Problem statement -
Scan the material below, then work out how many of its lines contain the word "computer"; reply with that number only.

Provided data -
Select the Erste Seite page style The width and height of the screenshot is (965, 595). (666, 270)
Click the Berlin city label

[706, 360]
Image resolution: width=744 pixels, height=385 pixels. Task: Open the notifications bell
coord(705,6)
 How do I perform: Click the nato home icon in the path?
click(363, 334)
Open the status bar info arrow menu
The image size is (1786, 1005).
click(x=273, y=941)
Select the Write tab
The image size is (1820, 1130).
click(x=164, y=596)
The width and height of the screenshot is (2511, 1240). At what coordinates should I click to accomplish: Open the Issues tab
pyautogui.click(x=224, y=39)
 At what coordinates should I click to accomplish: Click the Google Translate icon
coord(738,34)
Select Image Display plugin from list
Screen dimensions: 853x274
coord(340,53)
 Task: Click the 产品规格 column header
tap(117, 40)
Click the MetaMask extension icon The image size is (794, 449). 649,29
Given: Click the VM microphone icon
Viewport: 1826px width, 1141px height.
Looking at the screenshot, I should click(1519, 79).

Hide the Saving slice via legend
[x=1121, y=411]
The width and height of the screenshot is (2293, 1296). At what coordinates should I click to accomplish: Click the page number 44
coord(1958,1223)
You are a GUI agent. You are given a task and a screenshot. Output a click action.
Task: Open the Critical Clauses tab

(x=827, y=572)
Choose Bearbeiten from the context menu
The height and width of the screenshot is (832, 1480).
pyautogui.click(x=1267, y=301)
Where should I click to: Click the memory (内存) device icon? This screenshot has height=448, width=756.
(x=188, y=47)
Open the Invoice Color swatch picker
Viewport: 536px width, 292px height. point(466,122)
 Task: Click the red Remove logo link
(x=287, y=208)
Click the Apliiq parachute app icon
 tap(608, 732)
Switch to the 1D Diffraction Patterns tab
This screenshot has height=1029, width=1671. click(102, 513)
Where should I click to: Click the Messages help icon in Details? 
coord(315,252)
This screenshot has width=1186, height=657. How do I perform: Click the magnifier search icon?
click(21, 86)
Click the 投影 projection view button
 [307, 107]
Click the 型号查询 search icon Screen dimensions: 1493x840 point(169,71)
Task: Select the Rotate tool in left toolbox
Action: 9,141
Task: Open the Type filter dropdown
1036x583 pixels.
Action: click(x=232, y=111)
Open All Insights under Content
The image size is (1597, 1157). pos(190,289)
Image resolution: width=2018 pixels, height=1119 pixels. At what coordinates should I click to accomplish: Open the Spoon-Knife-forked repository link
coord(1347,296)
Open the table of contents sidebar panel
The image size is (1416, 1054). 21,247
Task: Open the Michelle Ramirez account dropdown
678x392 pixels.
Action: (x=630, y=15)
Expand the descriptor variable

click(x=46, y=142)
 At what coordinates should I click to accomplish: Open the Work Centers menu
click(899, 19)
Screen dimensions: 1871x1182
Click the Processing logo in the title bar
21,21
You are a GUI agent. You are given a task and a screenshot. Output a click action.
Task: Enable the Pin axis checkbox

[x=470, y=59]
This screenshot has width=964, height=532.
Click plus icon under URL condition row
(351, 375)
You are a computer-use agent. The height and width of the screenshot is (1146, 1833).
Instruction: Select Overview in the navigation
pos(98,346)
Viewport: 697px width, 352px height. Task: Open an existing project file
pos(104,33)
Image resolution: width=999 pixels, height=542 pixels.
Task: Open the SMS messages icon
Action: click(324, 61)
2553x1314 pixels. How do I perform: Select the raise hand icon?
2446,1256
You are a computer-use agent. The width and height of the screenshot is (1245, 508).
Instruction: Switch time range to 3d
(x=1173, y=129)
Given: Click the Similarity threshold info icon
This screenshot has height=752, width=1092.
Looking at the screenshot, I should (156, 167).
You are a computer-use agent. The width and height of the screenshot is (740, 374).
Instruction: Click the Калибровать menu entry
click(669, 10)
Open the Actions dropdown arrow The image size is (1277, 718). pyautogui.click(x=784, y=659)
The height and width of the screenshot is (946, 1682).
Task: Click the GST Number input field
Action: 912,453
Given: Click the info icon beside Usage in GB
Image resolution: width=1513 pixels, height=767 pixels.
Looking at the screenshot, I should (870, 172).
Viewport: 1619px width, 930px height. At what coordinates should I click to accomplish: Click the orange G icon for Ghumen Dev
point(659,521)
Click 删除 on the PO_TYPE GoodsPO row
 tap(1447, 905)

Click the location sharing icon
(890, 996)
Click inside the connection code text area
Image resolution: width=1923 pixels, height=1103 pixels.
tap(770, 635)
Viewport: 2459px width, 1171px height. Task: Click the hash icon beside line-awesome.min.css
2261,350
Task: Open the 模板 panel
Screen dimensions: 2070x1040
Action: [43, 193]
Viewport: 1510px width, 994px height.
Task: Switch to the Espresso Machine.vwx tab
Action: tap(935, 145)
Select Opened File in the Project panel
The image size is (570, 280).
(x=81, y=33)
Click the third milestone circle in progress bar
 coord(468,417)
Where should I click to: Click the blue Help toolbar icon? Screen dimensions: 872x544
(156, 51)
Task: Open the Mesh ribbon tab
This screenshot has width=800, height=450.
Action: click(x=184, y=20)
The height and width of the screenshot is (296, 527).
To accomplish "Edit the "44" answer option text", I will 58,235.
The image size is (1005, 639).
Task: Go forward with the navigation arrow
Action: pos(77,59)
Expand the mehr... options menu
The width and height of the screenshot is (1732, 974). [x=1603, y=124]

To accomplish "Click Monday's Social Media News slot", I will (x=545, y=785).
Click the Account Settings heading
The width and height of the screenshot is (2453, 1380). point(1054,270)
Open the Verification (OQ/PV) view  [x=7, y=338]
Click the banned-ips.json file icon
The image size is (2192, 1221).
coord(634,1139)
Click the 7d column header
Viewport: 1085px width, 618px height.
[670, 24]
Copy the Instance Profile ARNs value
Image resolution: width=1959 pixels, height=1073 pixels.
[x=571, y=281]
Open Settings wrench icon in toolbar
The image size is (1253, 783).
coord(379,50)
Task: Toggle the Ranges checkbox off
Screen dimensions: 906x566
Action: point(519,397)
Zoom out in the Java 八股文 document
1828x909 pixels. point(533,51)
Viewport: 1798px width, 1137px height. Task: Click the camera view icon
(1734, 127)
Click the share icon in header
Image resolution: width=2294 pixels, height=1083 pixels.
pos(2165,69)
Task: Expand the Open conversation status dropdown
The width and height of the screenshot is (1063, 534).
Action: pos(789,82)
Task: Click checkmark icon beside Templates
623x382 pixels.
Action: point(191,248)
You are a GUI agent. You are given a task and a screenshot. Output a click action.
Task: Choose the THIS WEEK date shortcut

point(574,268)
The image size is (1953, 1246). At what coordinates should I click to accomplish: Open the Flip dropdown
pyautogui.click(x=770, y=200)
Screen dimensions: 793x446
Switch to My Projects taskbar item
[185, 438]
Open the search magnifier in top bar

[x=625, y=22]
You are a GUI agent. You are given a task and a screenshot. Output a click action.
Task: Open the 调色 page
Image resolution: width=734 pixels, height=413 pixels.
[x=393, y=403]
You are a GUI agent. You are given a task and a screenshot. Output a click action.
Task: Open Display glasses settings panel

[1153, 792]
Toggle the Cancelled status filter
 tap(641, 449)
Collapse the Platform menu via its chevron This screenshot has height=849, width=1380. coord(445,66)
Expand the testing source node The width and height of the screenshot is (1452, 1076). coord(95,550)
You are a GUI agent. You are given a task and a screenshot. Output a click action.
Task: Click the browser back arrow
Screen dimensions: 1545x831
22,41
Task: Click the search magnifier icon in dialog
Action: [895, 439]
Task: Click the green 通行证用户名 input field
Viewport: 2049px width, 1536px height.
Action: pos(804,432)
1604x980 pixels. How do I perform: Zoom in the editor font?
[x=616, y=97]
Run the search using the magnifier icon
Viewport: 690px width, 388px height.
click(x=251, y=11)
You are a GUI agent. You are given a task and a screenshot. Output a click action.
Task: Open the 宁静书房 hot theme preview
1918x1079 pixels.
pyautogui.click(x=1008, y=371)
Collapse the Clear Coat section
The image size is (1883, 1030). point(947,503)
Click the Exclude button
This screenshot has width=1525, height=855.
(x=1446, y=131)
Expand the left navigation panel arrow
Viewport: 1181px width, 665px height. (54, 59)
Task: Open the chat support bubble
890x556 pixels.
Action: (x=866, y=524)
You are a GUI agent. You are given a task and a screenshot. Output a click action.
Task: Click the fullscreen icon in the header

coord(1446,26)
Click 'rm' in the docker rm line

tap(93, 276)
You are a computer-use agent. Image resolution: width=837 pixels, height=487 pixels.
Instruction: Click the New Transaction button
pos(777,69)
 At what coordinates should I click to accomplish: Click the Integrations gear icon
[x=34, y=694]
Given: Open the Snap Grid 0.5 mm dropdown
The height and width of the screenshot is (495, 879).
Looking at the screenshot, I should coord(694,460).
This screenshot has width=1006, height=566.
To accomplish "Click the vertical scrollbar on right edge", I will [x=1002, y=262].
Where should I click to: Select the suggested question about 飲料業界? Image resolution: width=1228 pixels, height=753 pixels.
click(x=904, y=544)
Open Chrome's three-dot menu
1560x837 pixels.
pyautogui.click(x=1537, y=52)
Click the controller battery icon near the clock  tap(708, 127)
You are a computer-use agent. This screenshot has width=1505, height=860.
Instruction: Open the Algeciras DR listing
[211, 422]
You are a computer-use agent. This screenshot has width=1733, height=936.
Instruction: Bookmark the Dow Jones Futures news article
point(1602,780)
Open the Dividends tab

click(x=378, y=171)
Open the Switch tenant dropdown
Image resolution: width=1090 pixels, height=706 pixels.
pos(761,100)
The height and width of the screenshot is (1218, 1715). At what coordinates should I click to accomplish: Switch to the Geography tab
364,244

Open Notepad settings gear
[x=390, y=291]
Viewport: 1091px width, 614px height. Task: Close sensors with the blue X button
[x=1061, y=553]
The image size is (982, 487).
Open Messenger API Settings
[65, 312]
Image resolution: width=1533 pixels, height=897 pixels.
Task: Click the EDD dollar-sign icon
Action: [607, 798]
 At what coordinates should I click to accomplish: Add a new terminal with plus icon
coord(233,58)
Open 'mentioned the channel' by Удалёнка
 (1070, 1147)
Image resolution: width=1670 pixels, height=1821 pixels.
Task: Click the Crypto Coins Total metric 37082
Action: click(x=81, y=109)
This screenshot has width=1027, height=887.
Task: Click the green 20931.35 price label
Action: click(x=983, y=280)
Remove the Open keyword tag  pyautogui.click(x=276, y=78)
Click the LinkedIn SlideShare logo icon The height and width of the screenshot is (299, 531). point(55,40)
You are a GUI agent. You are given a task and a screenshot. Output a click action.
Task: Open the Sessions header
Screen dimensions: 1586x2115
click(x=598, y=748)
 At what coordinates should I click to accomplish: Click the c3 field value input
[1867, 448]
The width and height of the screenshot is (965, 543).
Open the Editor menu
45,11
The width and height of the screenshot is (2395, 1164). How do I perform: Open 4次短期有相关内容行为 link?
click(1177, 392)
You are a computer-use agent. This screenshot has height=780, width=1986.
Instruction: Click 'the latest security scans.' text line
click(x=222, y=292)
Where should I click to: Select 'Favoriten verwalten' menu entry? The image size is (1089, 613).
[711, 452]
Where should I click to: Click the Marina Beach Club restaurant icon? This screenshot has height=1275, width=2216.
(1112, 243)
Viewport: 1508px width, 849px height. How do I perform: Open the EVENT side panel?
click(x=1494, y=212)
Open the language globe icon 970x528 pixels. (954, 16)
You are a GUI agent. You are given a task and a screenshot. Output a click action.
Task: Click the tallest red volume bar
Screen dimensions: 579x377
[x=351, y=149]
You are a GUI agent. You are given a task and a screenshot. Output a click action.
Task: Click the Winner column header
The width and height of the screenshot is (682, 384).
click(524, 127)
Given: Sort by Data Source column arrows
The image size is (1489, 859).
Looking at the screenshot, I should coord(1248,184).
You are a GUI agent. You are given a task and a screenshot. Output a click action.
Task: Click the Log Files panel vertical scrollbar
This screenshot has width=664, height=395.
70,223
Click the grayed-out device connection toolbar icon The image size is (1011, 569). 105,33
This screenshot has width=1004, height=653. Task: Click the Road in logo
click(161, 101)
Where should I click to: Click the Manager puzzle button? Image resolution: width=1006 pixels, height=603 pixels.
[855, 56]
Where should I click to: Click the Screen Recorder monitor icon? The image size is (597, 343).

Reply -
7